Research & Papers

DualPath: Breaking the Storage Bandwidth Bottleneck in Agentic LLM Inference

New system solves storage bandwidth bottleneck in multi-turn AI agents, nearly doubling inference speed without violating SLOs.

Deep Dive

A research team led by Yongtong Wu and 12 other authors has published DualPath, a breakthrough inference system designed to solve the critical storage bandwidth bottleneck plaguing agentic LLM performance. In multi-turn, agentic AI applications where models like GPT-4 or Claude 3.5 perform complex, multi-step tasks, performance is increasingly dominated by KV-Cache storage I/O rather than computation. Traditional disaggregated architectures create a fundamental imbalance where storage NICs on prefill engines become saturated while decoding engines remain idle, severely constraining overall system throughput. DualPath introduces a novel architectural solution to this asymmetry that could significantly improve the efficiency of AI agent deployment.
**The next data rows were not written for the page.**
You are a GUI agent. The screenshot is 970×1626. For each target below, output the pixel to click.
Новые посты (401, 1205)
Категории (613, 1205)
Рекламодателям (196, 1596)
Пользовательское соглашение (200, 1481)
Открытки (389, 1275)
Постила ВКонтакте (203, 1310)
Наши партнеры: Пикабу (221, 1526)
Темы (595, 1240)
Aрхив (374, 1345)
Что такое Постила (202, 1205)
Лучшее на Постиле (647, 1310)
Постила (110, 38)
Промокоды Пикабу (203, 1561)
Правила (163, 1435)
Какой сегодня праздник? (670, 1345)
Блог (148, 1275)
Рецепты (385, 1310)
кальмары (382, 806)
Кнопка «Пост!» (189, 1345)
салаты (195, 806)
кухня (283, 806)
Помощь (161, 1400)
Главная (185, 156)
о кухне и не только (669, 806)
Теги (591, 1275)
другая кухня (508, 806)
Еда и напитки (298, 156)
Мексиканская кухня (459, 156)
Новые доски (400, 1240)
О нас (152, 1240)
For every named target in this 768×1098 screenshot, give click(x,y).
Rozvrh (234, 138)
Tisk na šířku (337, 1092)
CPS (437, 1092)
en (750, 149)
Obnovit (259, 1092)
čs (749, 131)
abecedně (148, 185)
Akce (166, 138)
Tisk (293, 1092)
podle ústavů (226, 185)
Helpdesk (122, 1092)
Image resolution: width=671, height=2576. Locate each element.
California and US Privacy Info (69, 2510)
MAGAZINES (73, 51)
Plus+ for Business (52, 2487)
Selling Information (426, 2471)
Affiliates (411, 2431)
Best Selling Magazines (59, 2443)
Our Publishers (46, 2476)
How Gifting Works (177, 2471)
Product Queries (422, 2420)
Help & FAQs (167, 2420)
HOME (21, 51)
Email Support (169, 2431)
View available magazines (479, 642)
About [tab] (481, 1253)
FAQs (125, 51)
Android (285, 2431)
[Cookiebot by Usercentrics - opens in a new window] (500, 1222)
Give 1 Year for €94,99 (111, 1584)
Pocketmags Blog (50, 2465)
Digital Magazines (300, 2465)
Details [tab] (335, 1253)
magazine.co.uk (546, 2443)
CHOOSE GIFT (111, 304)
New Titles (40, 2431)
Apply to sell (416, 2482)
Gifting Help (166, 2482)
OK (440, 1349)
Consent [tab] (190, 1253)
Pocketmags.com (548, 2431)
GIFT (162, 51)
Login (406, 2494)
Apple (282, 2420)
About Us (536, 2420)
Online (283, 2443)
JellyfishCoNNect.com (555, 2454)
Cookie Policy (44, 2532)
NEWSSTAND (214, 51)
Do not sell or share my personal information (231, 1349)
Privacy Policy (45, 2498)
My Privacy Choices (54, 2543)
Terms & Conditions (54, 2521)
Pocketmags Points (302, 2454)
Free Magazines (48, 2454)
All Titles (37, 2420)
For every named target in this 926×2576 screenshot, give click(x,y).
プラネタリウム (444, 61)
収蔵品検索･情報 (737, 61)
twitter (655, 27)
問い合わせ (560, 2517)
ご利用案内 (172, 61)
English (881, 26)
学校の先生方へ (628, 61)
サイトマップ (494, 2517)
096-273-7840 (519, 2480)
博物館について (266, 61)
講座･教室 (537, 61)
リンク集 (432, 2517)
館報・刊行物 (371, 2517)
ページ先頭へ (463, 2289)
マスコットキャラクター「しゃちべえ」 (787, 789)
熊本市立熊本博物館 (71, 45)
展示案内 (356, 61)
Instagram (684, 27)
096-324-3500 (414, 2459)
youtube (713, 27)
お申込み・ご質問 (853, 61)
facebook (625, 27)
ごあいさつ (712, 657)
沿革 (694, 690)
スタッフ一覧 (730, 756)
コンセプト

The technical innovation centers on dual-path KV-Cache loading, which adds a storage-to-decode path alongside the traditional storage-to-prefill approach. This allows the massive KV-Cache (the memory that stores previous conversation context) to be loaded into decoding engines first, then efficiently transferred to prefill engines via RDMA (Remote Direct Memory Access) over the compute network. This optimized data path avoids network congestion and prevents interference with latency-critical model execution communications. Combined with a global scheduler that dynamically balances load across prefill and decode engines, DualPath demonstrated impressive results in evaluations: improving offline inference throughput by up to 1.87x on their in-house system and boosting online serving throughput by an average factor of 1.96x without violating Service Level Objectives. This represents a significant step toward more efficient, scalable AI agent infrastructure.

Key Points
  • DualPath introduces storage-to-decode KV-Cache loading path alongside traditional storage-to-prefill, solving bandwidth imbalance
  • System improves offline inference throughput by 1.87x and online serving throughput by 1.96x on average
  • Uses RDMA over compute network to transfer KV-Cache, avoiding network congestion and latency interference

Why It Matters

Enables faster, more scalable AI agents for complex multi-turn tasks while reducing infrastructure costs for providers.